He sees the way she stills. The way she turns to stone before his medusa-blue eyes. He wonders if, should touch her, she would be as hard as rock? Would she be as cold?
No, not with the way she burns like wildfire, hungry, untamable. She carved her path away from the Crows, leaving ash in her wake. It was the sun that called her and he hates how gloriously she wears it as she leaves them lurking in the shadows. But Raum has come now, with distrust slipping like poison through his veins, to watch the Solterrans, to watch her.
Flecks of gold fall from the flaking walls. Through raging blue, he watches as a they land in her hair, dusting her with privileged gold. He had once thought her a Crow, but not now.
His name tumbles from her lips, unsure of itself. Was it a poem? A curse? Her mouth hold secrets, he knows. The Ghost watches, he waits but she offers him no more that just his name. Rhoswen, beautiful, beautiful Rhoswen is still too still and still too silent.
Their last meeting plays out between them. It is there in their shared gaze, their phantom voices echoing off the walls. He still feels her scathing looks pass across his skin. He still sees her flinch with his accusations and he still feels the sting of her anger, the bite of her words.

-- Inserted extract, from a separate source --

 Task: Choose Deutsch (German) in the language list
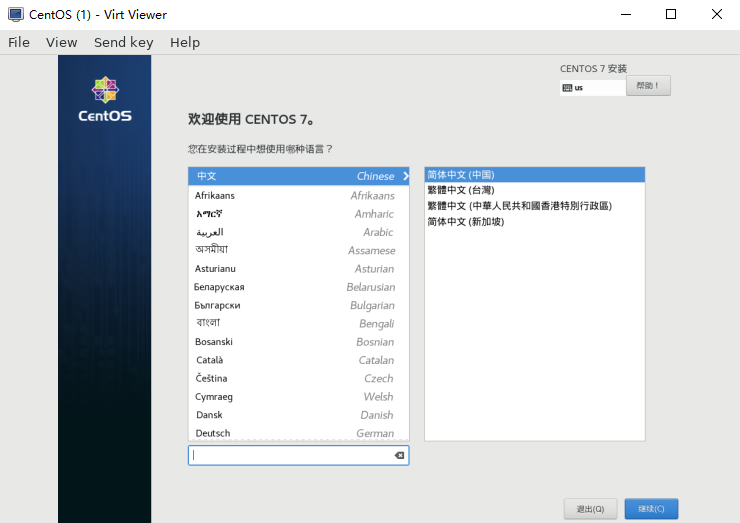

Suddenly she melts, her shock seeping away into the dusty air. He knows this is the quiet before her storm, the intake of breath before her tempest eyes crash into his. She lights like wildfire She burns, she blazes and yet her voice, when it comes, is the steady rumble of static. Warning, threatening.
He blinks, lazy, idly, impassive, even as her words clench his teeth and grim knowing flares in his belly. “Crow business.” Is all he says, dismissively. He might have once trusted her with more: with his secrets, with his life. He knows what to say to make her wild storms rage, he knows what to say to draw blood and what to say to ease her nerves. He can turn her to ash. He doesn’t.
Instead he asks softly, “Forgotten the name of your goddess, Rose?” A pause, a spark, “At least it isn’t her name you take in vain.”